Its functions and purposes seem to be dictated by heuristic political whim, rather than sound economic principles. A striking example is Minister Godongwana’s post-budget comments, where he claimed to have unilaterally decided to increase VAT tax by 2% after growing tired of the criticism of austerity measures.
He further noted that treasury director general Duncan Pieterse had repeatedly sought confirmation on the policy choice, indicating some level of reservation. Recently, in parliament, Godongwana tried to patch up the situation by stating that treasury officials believed the VAT increase was a good idea. Of course, the proposed 2% VAT increase sparked significant backlash, ultimately leading to a revised proposal of a 1% increase phased in over two years.
What’s puzzling is that the treasury’s previous budget reviews had already established an institutional position on VAT, concluding that the 2018 increase of 1% had not yielded the desired outcomes. So, what changed? What new evidence emerged to contradict their previous stance on VAT?

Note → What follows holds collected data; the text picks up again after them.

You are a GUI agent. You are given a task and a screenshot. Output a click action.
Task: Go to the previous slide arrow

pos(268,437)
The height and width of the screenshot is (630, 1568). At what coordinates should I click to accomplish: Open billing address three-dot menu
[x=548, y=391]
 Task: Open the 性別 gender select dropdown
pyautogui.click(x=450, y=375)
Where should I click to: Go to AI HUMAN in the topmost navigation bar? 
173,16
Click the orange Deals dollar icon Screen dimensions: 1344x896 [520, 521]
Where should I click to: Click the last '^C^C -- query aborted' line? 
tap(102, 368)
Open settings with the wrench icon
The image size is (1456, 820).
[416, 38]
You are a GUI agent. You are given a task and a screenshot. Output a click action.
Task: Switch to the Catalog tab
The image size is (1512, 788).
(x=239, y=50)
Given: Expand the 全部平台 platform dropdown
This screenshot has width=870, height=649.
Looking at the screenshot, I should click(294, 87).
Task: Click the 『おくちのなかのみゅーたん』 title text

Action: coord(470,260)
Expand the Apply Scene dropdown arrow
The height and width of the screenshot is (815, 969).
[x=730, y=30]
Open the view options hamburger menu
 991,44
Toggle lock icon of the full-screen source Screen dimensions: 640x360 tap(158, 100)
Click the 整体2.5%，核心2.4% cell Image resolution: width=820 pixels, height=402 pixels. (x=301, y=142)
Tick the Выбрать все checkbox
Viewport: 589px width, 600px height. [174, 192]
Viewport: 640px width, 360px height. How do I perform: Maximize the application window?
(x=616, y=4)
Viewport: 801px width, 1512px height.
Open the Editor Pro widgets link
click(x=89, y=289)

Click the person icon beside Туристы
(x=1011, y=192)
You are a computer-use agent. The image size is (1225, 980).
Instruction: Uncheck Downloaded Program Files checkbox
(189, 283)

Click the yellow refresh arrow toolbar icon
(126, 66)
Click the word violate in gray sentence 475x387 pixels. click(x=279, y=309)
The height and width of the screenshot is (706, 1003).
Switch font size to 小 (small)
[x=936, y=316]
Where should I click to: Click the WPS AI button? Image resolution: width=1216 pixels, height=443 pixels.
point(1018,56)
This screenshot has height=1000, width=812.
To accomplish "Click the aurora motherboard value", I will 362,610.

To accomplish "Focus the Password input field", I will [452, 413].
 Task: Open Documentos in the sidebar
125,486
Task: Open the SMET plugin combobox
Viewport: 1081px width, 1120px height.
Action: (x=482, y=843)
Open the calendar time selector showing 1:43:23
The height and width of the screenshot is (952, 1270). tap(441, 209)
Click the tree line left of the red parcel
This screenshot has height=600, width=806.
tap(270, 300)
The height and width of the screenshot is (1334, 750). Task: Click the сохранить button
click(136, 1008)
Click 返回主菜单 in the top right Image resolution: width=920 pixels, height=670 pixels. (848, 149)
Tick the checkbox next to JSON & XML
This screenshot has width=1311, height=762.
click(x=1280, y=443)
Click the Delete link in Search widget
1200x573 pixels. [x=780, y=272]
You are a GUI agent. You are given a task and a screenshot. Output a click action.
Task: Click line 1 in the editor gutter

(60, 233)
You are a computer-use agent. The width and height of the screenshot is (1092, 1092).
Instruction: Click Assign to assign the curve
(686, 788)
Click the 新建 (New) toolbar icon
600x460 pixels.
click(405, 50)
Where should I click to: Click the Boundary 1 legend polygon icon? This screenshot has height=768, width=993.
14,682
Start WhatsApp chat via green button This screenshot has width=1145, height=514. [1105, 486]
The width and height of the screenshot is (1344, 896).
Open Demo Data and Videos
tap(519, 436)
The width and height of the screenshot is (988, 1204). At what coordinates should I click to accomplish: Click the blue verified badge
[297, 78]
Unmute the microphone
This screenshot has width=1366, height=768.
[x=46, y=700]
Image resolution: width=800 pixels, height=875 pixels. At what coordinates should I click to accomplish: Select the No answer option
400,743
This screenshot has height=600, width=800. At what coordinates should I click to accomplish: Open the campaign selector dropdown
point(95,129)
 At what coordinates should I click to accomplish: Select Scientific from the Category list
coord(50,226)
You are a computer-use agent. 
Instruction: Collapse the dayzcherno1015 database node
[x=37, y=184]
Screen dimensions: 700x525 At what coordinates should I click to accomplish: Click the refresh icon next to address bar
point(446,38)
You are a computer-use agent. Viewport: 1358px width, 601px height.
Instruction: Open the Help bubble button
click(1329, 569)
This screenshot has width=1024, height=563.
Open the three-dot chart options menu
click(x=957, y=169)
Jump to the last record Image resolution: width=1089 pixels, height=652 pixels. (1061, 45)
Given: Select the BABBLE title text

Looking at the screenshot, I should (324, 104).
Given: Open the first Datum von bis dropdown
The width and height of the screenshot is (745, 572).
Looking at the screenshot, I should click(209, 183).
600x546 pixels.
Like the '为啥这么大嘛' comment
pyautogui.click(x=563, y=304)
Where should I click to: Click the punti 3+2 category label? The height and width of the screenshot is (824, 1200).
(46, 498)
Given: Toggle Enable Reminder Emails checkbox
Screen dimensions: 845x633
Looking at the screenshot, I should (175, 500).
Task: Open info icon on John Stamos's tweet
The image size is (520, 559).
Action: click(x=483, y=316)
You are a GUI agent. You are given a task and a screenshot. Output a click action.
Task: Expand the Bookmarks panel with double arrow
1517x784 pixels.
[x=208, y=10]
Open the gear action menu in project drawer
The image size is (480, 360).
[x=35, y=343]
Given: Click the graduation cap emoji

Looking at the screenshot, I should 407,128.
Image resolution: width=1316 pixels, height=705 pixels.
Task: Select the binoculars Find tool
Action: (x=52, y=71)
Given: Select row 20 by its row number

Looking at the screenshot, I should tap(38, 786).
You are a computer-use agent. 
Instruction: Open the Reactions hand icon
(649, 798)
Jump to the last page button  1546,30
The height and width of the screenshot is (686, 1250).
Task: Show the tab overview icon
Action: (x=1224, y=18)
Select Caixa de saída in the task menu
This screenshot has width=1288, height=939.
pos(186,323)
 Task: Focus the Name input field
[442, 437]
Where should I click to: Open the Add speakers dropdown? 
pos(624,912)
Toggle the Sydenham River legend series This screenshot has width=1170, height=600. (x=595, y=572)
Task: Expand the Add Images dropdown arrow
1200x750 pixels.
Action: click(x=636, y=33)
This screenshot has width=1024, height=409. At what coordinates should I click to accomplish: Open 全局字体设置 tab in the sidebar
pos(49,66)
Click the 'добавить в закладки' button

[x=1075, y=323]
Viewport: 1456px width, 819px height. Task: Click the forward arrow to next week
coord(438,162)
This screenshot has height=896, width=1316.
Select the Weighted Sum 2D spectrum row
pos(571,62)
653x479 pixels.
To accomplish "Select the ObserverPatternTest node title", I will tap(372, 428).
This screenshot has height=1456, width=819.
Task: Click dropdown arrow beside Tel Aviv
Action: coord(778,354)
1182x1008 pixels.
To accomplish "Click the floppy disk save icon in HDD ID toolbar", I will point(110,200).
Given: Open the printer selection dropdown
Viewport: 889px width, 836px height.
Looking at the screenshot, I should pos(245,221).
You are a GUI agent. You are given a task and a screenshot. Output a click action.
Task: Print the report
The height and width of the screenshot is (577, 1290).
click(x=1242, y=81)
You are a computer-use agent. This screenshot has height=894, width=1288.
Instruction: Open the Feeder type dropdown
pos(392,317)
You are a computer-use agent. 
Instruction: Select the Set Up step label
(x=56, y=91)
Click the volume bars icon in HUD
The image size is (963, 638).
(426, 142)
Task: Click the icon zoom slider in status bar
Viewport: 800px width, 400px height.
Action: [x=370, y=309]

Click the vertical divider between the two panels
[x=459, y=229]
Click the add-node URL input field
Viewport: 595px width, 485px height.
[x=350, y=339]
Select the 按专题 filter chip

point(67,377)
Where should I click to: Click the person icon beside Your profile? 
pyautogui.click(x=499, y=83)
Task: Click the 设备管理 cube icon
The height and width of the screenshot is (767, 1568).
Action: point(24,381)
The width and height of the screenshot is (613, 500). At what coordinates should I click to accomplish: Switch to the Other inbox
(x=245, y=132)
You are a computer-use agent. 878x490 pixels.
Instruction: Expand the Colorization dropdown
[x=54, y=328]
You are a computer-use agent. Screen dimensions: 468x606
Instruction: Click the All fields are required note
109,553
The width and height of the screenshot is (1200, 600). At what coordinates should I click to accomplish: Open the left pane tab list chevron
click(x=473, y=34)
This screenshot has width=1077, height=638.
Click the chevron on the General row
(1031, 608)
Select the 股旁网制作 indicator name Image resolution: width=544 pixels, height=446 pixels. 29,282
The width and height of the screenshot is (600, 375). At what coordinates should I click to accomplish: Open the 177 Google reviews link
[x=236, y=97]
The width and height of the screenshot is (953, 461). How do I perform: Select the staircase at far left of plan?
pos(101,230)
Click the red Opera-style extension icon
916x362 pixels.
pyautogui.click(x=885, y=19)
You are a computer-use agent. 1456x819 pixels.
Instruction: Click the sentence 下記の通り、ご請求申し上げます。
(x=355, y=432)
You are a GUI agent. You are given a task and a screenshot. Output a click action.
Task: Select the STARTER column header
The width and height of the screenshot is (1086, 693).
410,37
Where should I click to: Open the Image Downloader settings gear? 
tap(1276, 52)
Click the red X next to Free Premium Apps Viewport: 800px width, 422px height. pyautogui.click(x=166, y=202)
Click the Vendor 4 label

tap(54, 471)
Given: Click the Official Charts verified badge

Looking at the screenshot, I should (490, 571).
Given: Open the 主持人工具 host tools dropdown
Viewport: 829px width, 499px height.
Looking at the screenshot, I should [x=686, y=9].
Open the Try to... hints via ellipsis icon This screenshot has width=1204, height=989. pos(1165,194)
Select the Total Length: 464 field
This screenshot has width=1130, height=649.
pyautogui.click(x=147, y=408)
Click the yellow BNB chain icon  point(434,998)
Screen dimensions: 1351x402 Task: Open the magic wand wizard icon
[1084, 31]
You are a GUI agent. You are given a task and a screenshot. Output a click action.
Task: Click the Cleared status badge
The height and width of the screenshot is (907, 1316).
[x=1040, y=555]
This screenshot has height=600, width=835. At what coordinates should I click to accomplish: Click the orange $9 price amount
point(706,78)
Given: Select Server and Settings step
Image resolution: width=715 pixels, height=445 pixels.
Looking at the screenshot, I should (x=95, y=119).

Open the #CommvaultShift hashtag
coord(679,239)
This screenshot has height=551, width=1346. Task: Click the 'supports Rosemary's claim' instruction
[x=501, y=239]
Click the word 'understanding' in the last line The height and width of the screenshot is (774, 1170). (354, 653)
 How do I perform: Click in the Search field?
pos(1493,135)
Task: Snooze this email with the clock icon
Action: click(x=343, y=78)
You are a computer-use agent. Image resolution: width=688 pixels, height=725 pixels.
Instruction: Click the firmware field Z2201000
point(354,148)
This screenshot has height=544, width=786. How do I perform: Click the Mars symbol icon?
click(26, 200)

Considering the implications, we must ask to what extent our democracy can tolerate political leaders influencing budget institutions with decisions based on personal biases and ideology, rather than evidence-based reasoning. Furthermore, should we strengthen the treasury’s institutional framework, ensuring that impartial civil servants provide objective analysis of the proposals put forth by political heads?
The prevailing circumstances also suggest that the treasury’s institutions are vulnerable to evidence and forecasting that lacks scientific rigour. Without a rigorous approach, the budget proposal falls short of a concrete fiscal strategy.
The medium-term fiscal strategy forecasts a meagre 1.9% growth rate for 2025, significantly lower than the 3% target announced in President Cyril Ramaphosa’s State of the Nation address in February, and lagging global, emerging market and sub-Saharan growth projections. Furthermore, the treasury has a history of revising its forecasts downward having, in 2023, overestimated economic growth in 9 out of the preceding 12 years.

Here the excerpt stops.